Over the past few months, a debate has been raging over whether or not ‘hot tub streamers’ are in violation of Twitch’s attire and conduct rules for chatting to the camera in swimsuits. Twitch has finally confirmed that the streams under fire do not in fact violate their rules, and have created a whole new category called ‘Pools, Hot Tubs, and Beaches’ to accommodate them. Twitch also says that it will soon be updating its rules on such matters, as it admits that the rules are “not as clear as they could be”.
Twitch generally does not allow streamers to go fully or partially nude with ‘contextual exceptions’: namely, situations where it would make sense to go partially exposed, such as when at a beach, pool, or, yes, hot tub. The controversy came about when some people pointed to content creators in the ‘Just Chatting’ category who got around Twitch’s attire rules prohibiting partial nudity by filming their video in a hot tub. This sparked a discussion around what was considered ‘sexual content’ and why – after all, these streamers were not actually doing anything sexual but were merely talking to their chat with fewer clothes on than usual. Others claimed that the streamer’s purpose was clearly to show off their bodies in a ‘sexually suggestive’ manner and that this was a violation of the rules.

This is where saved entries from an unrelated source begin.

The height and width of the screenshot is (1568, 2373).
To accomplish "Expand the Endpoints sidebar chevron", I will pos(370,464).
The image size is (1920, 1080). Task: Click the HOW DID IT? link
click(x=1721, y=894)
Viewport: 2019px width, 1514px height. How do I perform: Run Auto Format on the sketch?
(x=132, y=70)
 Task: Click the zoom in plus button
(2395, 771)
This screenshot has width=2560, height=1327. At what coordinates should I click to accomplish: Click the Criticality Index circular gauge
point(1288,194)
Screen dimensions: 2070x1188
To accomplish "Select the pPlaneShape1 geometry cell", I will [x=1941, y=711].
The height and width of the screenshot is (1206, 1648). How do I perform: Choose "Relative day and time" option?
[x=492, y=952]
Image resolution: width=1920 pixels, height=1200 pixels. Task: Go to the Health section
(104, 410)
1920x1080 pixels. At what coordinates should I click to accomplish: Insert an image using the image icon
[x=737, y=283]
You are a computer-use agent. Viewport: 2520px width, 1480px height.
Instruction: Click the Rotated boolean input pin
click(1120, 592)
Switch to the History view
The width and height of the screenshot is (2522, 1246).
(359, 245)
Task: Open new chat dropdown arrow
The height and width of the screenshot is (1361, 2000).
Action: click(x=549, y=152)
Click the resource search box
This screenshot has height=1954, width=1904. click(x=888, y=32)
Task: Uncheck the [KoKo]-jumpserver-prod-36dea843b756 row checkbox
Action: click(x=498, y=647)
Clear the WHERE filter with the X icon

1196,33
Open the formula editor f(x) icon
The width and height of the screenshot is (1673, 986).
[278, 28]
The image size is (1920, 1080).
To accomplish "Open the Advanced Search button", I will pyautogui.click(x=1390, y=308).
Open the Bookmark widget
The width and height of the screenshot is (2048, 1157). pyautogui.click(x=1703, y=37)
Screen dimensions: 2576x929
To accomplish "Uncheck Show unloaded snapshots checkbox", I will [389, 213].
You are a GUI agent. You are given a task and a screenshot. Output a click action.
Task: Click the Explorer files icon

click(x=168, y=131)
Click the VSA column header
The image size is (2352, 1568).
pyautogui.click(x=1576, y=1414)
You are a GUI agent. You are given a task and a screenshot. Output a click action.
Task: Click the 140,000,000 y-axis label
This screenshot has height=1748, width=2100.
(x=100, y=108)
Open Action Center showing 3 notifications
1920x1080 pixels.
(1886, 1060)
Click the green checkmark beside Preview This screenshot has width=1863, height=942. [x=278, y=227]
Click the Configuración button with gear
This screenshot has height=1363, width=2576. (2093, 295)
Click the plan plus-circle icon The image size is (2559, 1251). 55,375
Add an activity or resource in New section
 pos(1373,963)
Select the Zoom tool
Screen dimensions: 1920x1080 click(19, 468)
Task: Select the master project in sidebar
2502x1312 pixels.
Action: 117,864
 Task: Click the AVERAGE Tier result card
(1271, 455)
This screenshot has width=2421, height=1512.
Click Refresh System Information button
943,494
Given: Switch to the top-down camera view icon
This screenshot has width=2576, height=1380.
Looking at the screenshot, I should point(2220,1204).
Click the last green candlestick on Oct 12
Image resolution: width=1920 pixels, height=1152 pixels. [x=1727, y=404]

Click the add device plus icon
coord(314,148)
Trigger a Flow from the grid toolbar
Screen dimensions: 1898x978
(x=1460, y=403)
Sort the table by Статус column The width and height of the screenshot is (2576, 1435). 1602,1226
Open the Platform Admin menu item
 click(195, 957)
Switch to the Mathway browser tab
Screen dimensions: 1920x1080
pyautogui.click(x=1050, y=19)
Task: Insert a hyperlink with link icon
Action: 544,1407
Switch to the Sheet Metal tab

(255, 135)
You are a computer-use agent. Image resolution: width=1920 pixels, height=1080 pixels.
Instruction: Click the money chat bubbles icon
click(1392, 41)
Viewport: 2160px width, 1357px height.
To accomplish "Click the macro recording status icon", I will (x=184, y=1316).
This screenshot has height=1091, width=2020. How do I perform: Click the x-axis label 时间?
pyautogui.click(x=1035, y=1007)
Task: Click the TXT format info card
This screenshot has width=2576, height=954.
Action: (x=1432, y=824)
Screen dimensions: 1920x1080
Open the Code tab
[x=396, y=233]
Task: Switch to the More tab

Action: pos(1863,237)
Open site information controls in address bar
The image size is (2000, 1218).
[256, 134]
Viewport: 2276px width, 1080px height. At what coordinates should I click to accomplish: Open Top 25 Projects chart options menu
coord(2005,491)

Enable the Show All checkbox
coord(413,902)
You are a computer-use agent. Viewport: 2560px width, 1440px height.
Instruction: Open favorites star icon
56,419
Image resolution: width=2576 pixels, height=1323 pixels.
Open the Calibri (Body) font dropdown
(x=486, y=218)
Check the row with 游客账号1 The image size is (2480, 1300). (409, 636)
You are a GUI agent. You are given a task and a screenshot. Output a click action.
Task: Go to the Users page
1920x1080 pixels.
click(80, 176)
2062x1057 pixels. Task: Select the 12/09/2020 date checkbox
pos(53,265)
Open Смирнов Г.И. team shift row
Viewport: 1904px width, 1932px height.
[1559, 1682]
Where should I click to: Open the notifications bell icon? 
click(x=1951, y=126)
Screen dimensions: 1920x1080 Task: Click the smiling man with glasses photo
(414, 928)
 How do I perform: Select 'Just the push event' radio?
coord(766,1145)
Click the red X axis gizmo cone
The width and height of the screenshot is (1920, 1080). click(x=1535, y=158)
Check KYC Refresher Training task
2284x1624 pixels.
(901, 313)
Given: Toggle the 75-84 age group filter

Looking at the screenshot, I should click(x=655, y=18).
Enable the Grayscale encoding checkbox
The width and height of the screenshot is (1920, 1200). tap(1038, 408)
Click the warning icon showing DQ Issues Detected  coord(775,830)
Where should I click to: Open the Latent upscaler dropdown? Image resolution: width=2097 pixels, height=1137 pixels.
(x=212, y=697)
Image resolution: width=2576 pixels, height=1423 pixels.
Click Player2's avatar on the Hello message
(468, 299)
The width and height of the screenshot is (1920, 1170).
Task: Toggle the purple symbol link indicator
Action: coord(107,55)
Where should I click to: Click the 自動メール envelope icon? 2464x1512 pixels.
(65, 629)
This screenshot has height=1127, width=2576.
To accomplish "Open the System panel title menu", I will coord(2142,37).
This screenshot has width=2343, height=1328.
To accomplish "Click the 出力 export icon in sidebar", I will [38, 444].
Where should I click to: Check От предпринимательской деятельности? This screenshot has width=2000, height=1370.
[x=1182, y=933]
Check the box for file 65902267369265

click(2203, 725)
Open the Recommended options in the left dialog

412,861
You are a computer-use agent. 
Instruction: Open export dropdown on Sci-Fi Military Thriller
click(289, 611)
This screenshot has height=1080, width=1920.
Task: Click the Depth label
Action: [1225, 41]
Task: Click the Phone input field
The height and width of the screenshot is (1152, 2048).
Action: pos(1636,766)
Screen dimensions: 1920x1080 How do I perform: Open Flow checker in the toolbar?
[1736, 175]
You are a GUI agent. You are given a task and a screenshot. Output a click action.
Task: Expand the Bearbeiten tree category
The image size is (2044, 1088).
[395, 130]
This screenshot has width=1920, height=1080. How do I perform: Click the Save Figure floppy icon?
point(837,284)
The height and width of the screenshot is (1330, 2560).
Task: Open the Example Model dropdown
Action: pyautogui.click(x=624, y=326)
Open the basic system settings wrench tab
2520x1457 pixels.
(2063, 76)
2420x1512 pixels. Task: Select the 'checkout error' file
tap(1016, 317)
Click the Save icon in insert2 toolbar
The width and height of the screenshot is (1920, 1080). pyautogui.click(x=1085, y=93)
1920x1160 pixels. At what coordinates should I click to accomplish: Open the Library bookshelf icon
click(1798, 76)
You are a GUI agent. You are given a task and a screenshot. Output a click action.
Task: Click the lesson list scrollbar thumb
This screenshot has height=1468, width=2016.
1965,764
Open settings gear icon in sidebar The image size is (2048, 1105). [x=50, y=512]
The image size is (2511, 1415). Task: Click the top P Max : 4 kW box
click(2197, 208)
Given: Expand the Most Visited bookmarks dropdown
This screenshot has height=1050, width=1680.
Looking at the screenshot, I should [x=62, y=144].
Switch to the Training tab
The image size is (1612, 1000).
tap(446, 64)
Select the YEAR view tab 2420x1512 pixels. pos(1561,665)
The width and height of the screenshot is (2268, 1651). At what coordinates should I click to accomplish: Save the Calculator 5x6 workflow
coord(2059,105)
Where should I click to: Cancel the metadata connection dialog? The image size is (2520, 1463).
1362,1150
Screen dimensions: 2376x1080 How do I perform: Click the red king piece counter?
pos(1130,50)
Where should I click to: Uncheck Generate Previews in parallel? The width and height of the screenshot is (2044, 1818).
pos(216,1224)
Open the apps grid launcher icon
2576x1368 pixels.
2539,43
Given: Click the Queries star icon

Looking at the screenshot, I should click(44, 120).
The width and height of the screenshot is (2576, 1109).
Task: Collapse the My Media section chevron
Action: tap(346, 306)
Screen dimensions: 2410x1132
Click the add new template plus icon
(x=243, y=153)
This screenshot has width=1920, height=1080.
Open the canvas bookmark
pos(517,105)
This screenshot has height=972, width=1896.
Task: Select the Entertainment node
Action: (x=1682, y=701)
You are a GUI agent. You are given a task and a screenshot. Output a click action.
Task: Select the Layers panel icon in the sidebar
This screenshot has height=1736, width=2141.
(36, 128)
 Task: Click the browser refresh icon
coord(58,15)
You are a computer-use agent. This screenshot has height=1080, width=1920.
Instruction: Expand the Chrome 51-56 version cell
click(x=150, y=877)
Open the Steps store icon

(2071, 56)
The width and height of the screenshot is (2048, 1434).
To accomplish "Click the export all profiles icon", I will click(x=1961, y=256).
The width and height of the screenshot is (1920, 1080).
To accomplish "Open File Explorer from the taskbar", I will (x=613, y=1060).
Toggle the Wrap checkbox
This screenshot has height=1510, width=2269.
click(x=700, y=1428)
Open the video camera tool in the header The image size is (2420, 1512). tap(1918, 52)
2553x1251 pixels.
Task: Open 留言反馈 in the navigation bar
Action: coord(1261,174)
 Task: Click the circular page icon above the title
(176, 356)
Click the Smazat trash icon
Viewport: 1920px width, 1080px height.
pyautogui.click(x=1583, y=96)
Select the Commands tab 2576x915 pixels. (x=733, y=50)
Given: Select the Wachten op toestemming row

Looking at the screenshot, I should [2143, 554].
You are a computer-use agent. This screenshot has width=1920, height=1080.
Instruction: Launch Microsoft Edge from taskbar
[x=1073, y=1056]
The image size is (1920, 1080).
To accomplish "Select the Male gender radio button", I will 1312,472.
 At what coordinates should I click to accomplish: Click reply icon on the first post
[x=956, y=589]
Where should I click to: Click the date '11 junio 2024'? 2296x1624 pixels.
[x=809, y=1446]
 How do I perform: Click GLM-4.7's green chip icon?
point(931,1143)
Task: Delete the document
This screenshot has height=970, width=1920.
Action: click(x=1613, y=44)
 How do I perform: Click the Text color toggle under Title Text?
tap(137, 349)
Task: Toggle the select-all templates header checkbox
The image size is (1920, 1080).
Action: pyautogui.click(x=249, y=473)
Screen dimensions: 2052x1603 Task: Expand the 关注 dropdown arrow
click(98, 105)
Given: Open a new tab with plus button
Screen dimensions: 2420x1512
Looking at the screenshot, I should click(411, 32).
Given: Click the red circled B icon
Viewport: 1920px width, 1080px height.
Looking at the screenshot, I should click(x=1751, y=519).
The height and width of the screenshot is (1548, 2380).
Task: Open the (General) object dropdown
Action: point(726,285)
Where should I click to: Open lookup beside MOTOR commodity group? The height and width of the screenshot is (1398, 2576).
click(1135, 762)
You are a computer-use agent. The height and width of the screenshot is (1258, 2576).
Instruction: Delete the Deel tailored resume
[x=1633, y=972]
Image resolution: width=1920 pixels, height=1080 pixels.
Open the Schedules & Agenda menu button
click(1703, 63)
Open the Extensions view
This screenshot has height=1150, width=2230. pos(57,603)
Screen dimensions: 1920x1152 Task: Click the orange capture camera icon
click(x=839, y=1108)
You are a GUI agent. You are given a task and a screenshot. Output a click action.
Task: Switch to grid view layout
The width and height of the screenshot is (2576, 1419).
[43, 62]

We have an update on all things Hot Tubs, ad pauses, and content preferences. Read the blog to learn more: https://t.co/C5h7MMdAae
— Twitch (@Twitch) May 21, 2021
In the blog post that announced the changes, Twitch clarified their stance on the issue: “While we have guidelines about sexually suggestive content, being found to be sexy by others is not against our rules, and Twitch will not take enforcement action against women, or anyone on our service, for their perceived attractiveness.” Twitch was also very clear about their stance on those who took advantage of the discussion to harass these streamers, the vast majority of whom are women. “No one deserves to be harassed for the content they choose to stream, how they look, or who they are, and we will take action against anyone who perpetuates this kind of toxicity on our service.” How effective Twitch will be in stamping down on harassers we won’t be able to predict, but it’s at least encouraging to see them pledge their support.
The platform explained that ‘sexual suggestiveness’ is a spectrum that is subject to each individual’s interpretation, and that disallowing any content that might be seen to be suggestive would result in far more restrictions than what Twitch has currently. Put it this way – if IRL boobs aren’t allowed, neither are video game boobs, and I don’t think that’s the outcome these dudes complaining about hot tub streamers were after. Twitch says that explicit sexual acts is where it draws the line, and will be updating its rules to make things more clear for streamers.
Twitch admits that the new category is not a long term fix, and they will be working with content creators going forward to find a more lasting solution.